EXERCISE INPUTS
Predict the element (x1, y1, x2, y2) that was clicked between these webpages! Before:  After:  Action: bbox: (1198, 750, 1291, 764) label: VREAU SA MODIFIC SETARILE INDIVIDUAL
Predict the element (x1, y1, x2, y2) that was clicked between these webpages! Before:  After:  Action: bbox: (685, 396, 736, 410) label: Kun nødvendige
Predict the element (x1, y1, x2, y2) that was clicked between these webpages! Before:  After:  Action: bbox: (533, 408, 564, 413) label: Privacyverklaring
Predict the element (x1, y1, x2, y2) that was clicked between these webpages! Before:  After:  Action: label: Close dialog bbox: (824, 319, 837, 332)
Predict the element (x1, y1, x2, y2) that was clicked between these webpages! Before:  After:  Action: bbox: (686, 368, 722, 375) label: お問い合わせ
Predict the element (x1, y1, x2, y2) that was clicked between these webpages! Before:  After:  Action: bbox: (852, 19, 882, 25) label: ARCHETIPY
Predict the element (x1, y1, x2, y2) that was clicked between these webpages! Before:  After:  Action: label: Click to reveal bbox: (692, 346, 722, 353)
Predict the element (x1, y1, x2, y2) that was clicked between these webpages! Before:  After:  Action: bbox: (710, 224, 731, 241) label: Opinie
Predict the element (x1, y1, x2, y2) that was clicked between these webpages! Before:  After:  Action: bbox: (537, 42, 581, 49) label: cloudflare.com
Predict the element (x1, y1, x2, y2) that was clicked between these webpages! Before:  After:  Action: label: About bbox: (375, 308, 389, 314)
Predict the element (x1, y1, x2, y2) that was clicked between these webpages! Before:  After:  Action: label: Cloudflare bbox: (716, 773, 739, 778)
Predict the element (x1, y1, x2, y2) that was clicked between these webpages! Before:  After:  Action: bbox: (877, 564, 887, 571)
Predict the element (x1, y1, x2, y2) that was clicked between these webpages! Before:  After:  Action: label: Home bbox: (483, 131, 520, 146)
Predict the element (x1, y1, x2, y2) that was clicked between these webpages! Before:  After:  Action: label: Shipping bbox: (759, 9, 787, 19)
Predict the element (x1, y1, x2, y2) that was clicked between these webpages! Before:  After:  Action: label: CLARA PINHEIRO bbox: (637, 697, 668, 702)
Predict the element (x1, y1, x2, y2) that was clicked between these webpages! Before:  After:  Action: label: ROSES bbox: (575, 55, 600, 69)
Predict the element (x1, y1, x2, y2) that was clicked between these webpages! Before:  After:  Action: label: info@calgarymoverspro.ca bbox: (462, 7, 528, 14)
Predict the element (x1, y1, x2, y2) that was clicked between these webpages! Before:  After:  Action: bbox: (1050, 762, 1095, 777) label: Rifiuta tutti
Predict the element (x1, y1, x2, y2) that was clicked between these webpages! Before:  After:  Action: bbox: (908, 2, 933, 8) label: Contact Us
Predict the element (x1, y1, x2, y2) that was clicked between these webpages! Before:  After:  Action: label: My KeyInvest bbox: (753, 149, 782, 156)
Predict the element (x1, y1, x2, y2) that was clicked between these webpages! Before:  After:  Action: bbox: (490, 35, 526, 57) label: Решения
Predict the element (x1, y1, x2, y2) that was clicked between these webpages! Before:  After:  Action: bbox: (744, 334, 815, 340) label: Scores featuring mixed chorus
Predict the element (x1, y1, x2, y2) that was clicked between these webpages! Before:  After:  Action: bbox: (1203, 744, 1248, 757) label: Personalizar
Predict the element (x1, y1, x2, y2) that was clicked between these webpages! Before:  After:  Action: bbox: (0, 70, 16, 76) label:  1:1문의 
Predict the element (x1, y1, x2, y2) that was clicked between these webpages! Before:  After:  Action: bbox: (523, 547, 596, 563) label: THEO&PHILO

SET EXERCISE
Convert the material above into a numbered list, leaving out any blank lines.

ANSWER
1. Predict the element (x1, y1, x2, y2) that was clicked between these webpages! Before:  After:  Action: bbox: (1198, 750, 1291, 764) label: VREAU SA MODIFIC SETARILE INDIVIDUAL
2. Predict the element (x1, y1, x2, y2) that was clicked between these webpages! Before:  After:  Action: bbox: (685, 396, 736, 410) label: Kun nødvendige
3. Predict the element (x1, y1, x2, y2) that was clicked between these webpages! Before:  After:  Action: bbox: (533, 408, 564, 413) label: Privacyverklaring
4. Predict the element (x1, y1, x2, y2) that was clicked between these webpages! Before:  After:  Action: label: Close dialog bbox: (824, 319, 837, 332)
5. Predict the element (x1, y1, x2, y2) that was clicked between these webpages! Before:  After:  Action: bbox: (686, 368, 722, 375) label: お問い合わせ
6. Predict the element (x1, y1, x2, y2) that was clicked between these webpages! Before:  After:  Action: bbox: (852, 19, 882, 25) label: ARCHETIPY
7. Predict the element (x1, y1, x2, y2) that was clicked between these webpages! Before:  After:  Action: label: Click to reveal bbox: (692, 346, 722, 353)
8. Predict the element (x1, y1, x2, y2) that was clicked between these webpages! Before:  After:  Action: bbox: (710, 224, 731, 241) label: Opinie
9. Predict the element (x1, y1, x2, y2) that was clicked between these webpages! Before:  After:  Action: bbox: (537, 42, 581, 49) label: cloudflare.com
10. Predict the element (x1, y1, x2, y2) that was clicked between these webpages! Before:  After:  Action: label: About bbox: (375, 308, 389, 314)
11. Predict the element (x1, y1, x2, y2) that was clicked between these webpages! Before:  After:  Action: label: Cloudflare bbox: (716, 773, 739, 778)
12. Predict the element (x1, y1, x2, y2) that was clicked between these webpages! Before:  After:  Action: bbox: (877, 564, 887, 571)
13. Predict the element (x1, y1, x2, y2) that was clicked between these webpages! Before:  After:  Action: label: Home bbox: (483, 131, 520, 146)
14. Predict the element (x1, y1, x2, y2) that was clicked between these webpages! Before:  After:  Action: label: Shipping bbox: (759, 9, 787, 19)
15. Predict the element (x1, y1, x2, y2) that was clicked between these webpages! Before:  After:  Action: label: CLARA PINHEIRO bbox: (637, 697, 668, 702)
16. Predict the element (x1, y1, x2, y2) that was clicked between these webpages! Before:  After:  Action: label: ROSES bbox: (575, 55, 600, 69)
17. Predict the element (x1, y1, x2, y2) that was clicked between these webpages! Before:  After:  Action: label: info@calgarymoverspro.ca bbox: (462, 7, 528, 14)
18. Predict the element (x1, y1, x2, y2) that was clicked between these webpages! Before:  After:  Action: bbox: (1050, 762, 1095, 777) label: Rifiuta tutti
19. Predict the element (x1, y1, x2, y2) that was clicked between these webpages! Before:  After:  Action: bbox: (908, 2, 933, 8) label: Contact Us
20. Predict the element (x1, y1, x2, y2) that was clicked between these webpages! Before:  After:  Action: label: My KeyInvest bbox: (753, 149, 782, 156)
21. Predict the element (x1, y1, x2, y2) that was clicked between these webpages! Before:  After:  Action: bbox: (490, 35, 526, 57) label: Решения
22. Predict the element (x1, y1, x2, y2) that was clicked between these webpages! Before:  After:  Action: bbox: (744, 334, 815, 340) label: Scores featuring mixed chorus
23. Predict the element (x1, y1, x2, y2) that was clicked between these webpages! Before:  After:  Action: bbox: (1203, 744, 1248, 757) label: Personalizar
24. Predict the element (x1, y1, x2, y2) that was clicked between these webpages! Before:  After:  Action: bbox: (0, 70, 16, 76) label:  1:1문의 
25. Predict the element (x1, y1, x2, y2) that was clicked between these webpages! Before:  After:  Action: bbox: (523, 547, 596, 563) label: THEO&PHILO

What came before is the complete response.